Regular growth scans are necessary to monitor twins and potential complications.
Diagnosis and Referral
Early diagnosis of conditions such as twin-to-twin transfusion syndrome should prompt a referral to specialized care.
Patient Autonomy and Documentation
Informed Choice
Patients have the right to make informed decisions regarding their care, including declining certain options.
Documentation should follow protocols if patients choose paths contrary to typical guidelines.
Risks and Benefits
Practitioners must discuss the risks and benefits of maintaining midwifery care versus referral to specialist care.
Reference Materials and Guidelines
Referral Guidelines
The referral guidelines serve as essential resources for managing complications during multiple pregnancies.
Induction of Labor
Uncomplicated mono-chorionic twin pregnancies typically induce at 36-37 weeks, while di-chorionic pregnancies may induce at 37-38 weeks.
Midwifery Practice and Collaboration
Consultation with Colleagues
Engage with fellow practitioners regarding experiences and management of multiple pregnancies.
Documentation and Accountability
Ensure proper documentation when a patient opts out of typical care recommendations.
Antenatal Key Points for Multiple Pregnancy
Complications with Twin Pregnancy
Increased risk of complications such as placenta previa and placental abruption.
Higher likelihood of pre-eclampsia due to the body handling multiple fetuses.
Ultrasound Requirements
Initial scans are crucial and should occur between 11 to 14 weeks to gather important information.

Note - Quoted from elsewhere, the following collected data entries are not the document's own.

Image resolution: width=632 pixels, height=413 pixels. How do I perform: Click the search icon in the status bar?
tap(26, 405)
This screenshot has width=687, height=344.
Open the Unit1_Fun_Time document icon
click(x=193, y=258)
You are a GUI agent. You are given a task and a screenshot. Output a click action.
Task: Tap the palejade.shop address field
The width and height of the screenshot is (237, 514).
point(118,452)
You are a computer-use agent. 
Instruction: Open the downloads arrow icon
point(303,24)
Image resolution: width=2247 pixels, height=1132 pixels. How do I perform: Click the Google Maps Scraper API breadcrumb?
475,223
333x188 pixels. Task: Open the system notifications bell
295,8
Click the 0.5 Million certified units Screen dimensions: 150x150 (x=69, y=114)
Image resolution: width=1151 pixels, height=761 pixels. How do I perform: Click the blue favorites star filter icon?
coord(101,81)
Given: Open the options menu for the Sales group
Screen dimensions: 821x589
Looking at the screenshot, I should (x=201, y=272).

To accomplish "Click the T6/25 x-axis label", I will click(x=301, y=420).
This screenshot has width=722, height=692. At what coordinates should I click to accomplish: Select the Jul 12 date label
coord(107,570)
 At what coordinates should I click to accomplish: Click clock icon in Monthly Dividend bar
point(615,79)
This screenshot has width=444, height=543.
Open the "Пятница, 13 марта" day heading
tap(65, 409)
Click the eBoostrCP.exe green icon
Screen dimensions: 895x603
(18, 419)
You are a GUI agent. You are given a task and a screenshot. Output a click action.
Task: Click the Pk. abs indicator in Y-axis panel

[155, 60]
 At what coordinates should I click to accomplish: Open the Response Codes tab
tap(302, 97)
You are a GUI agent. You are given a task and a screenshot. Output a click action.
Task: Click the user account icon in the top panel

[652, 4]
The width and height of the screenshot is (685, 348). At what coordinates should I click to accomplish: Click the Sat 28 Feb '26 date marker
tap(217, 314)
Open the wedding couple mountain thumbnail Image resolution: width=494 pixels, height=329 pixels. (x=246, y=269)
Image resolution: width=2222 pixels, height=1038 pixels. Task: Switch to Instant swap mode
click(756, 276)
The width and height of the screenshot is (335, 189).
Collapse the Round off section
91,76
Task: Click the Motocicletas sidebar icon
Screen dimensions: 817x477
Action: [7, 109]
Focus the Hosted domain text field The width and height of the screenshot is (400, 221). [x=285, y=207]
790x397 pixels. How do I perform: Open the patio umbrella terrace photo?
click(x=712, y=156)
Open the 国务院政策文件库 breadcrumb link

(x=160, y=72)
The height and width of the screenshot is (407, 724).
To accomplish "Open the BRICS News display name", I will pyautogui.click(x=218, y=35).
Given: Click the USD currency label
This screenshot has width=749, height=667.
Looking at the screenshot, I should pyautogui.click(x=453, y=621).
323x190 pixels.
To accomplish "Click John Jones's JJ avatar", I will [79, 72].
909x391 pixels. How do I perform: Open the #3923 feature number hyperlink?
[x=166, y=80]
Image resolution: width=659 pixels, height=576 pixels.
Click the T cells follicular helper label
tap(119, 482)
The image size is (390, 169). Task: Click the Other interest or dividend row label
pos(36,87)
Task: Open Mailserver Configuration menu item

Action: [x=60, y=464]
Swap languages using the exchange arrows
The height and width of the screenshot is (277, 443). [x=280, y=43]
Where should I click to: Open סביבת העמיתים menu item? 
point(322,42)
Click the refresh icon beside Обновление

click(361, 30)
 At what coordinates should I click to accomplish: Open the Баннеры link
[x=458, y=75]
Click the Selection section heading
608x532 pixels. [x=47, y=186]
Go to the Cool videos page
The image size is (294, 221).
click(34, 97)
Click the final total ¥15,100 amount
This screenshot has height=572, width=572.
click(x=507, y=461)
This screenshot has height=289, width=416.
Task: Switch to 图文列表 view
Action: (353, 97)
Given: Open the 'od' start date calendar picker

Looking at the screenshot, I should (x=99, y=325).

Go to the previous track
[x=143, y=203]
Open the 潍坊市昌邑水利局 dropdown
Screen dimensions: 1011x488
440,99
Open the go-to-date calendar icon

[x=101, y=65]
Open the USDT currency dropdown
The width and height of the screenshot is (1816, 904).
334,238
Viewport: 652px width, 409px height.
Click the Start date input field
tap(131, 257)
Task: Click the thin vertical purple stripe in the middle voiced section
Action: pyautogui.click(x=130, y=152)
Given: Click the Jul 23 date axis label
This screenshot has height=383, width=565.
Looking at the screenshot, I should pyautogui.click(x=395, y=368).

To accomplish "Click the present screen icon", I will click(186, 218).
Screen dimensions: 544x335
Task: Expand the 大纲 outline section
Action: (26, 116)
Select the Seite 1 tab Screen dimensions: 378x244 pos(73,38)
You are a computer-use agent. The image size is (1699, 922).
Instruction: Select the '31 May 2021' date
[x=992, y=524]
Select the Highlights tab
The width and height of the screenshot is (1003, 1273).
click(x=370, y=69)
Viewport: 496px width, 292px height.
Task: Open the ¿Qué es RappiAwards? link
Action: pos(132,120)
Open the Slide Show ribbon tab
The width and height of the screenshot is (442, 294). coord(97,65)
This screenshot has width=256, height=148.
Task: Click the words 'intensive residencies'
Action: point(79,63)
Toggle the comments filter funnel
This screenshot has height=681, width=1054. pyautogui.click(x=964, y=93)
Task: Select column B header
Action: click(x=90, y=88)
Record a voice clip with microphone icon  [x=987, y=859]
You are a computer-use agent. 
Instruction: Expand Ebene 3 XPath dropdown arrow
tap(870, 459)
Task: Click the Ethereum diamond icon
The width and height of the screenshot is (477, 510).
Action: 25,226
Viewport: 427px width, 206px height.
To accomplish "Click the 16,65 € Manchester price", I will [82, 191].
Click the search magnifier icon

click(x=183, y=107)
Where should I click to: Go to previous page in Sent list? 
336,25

Regular growth scans are necessary to monitor the development of twins and to identify potential complications early.
Woman's Birth Plan
Discuss the woman's birth plan, considering her preferences and any changes due to her multiple pregnancy.
If she expresses a desire for no or minimal intervention during labor, discuss the implications.
Inform her about the benefits and risks of a natural birth versus induced labor, especially in context with multiple pregnancies.
Recommendations
If the woman prefers no or minimal intervention, discuss pain management techniques that align with her choices.
Offer education about the potential need for induction, especially based on growth scans or any signs of complications.
Explore birthing positions and support systems that align with non-interventionist choices.
Changes in Plans?
Consider how her plans might change based on ongoing assessments, complications, or advice from her healthcare team.
Encourage regular discussions with midwifery and obstetric teams to ensure her birth plan is safe and appropriate for her situation.